Cassandra pushed aside the curtain of black hair that had a habit of falling over her left eye. “What does it matter if there are some details you still don’t know, if you can still make out the bigger picture?”
Movement caught Auger’s attention: through the ceiling porthole she saw a squadron of dropships lowering down through the clouds on spikes of thrust.
“It means we stand a chance of not making the same mistakes over again,” Auger said.
“Such as?” Cassandra asked.
“Screwing up the Earth, for instance. Thinking we can fix one technological mess by throwing yet more technology at it, when every attempt to do that already has just made things even worse.”
“Only a kind of superstitious fatalism would say that we shouldn’t keep trying,” Cassandra said, folding her arms across her chest. “Anyway, how could things possibly be any worse than they are now?”
“Use your imagination, kid,” Auger said.

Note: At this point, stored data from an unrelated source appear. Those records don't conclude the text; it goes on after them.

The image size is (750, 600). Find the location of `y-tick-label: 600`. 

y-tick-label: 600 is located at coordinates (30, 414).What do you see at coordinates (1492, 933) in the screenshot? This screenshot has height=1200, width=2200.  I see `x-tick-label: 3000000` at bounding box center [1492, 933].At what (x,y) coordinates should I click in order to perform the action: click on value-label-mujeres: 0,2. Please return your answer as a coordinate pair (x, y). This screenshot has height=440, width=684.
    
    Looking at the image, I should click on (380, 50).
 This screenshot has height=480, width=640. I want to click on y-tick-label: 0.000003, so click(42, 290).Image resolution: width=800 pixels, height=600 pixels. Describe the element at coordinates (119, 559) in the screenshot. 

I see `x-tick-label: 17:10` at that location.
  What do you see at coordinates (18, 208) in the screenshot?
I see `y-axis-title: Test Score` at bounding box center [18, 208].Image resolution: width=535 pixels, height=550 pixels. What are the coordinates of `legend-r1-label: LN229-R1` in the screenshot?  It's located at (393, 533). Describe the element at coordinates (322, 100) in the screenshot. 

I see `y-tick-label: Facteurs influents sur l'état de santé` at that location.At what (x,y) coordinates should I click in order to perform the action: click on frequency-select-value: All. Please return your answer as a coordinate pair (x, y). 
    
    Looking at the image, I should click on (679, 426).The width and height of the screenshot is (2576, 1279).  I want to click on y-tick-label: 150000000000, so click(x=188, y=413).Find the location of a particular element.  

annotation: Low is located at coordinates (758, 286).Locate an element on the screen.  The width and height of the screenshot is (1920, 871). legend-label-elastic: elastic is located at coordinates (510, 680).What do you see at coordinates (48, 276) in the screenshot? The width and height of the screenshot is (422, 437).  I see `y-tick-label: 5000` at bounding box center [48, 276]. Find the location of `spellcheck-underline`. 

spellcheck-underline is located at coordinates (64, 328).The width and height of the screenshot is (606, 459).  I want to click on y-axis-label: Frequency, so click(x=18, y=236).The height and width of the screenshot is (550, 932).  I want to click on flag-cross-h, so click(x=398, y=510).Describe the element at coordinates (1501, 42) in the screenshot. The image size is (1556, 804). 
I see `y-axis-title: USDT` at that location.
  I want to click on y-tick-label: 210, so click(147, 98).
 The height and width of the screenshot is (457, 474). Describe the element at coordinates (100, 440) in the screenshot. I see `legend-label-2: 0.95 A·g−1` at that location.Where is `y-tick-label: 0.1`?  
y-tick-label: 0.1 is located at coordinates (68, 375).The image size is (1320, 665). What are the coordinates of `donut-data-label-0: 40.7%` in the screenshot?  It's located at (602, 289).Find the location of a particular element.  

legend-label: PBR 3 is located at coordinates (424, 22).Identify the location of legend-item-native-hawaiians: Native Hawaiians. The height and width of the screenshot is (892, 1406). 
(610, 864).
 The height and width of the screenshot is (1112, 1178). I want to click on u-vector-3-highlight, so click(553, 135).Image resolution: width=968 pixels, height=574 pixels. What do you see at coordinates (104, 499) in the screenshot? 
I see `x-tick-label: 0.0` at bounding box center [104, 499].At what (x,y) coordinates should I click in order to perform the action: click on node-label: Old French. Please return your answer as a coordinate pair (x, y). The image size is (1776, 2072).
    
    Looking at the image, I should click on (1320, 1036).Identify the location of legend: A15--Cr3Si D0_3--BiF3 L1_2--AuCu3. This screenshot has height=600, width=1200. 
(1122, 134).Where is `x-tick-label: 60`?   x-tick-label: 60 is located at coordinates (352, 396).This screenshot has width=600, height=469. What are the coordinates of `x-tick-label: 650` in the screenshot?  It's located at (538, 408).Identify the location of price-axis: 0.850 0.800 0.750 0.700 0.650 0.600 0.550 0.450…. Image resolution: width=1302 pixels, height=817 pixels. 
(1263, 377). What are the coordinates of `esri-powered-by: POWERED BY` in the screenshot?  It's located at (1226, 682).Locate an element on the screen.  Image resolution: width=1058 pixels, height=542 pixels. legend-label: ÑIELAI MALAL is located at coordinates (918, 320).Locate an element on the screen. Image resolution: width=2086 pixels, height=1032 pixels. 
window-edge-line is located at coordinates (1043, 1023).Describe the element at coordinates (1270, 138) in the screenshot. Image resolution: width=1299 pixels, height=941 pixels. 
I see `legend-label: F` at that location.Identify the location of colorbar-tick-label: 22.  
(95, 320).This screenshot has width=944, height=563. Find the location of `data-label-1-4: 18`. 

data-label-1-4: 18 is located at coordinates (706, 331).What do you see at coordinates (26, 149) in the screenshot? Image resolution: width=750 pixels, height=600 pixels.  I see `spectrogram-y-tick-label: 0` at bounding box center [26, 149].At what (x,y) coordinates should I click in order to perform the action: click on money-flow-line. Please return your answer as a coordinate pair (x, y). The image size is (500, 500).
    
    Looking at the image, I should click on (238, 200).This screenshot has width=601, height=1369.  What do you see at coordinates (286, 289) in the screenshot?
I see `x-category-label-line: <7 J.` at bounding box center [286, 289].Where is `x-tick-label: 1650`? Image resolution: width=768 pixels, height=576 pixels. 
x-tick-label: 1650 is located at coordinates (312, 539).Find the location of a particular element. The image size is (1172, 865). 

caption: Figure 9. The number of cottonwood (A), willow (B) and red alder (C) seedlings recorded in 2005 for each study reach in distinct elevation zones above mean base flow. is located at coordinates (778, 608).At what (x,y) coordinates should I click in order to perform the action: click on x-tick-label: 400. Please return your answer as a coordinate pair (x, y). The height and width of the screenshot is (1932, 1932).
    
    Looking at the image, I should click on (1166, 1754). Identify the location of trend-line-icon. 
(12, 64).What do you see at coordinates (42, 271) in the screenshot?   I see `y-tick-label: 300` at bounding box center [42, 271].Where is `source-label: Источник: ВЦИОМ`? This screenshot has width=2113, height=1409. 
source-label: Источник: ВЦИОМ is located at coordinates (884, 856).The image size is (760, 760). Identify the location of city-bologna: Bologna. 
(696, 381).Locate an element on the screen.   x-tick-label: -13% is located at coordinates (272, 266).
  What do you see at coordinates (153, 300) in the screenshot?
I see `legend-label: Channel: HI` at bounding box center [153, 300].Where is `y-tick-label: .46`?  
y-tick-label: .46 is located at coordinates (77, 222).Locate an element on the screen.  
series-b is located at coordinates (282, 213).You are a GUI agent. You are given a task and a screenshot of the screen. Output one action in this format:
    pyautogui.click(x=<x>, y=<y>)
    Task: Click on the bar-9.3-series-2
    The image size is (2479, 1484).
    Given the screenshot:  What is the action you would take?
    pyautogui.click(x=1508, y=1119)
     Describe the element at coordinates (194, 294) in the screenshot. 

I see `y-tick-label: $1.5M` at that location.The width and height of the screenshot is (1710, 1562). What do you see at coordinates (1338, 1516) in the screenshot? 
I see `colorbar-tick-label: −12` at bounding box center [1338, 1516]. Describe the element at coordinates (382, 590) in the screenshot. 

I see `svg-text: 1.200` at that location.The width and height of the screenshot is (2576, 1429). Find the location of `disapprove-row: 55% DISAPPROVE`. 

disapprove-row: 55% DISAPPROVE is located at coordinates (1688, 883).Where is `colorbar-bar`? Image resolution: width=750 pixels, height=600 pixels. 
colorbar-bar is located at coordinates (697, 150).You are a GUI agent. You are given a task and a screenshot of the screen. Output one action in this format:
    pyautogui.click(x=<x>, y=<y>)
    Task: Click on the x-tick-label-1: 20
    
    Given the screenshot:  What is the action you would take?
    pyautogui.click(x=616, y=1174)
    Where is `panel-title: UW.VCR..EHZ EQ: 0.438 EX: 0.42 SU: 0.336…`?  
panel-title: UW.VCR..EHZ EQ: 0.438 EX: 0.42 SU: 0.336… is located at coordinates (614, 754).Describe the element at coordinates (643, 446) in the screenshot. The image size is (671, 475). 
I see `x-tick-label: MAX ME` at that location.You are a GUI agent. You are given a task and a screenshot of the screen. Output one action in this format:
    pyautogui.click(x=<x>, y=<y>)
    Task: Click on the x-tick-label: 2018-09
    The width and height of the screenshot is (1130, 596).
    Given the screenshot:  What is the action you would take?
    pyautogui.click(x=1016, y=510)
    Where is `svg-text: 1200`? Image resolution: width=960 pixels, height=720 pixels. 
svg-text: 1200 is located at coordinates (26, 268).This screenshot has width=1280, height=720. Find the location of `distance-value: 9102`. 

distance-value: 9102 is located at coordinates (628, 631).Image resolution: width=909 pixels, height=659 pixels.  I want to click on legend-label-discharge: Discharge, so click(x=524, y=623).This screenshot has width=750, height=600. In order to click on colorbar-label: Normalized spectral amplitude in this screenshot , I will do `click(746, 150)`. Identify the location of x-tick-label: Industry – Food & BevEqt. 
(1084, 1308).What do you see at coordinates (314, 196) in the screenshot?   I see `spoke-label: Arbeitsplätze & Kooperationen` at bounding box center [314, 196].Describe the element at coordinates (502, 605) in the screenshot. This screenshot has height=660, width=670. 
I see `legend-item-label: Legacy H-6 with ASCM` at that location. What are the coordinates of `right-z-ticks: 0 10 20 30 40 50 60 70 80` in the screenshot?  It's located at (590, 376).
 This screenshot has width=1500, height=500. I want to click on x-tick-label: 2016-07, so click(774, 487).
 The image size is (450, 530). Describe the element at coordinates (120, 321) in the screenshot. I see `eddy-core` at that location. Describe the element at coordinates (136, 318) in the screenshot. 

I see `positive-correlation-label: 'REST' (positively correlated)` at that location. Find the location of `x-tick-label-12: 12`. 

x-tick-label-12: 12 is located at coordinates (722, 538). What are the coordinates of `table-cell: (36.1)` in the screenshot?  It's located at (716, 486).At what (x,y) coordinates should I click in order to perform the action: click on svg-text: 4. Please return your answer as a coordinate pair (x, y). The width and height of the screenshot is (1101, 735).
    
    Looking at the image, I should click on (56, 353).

She felt the rescue crawler tremble as the thrust from the nearest dropship washed over it. Bright light played over the cabin, followed by a lurch as the recovery cradle grabbed hold of the rescue crawler. Then they were airborne, pulled into the sky as the dropship gained altitude. Through the side windows, Auger saw the Champs-Elysées fall away, the slumped buildings on either side soon hiding it from view. She made out the surrounding streets, unable to turn off the part of her brain that insisted on identifying them. Haussmann to the north, Marceau and Montaigne to the south.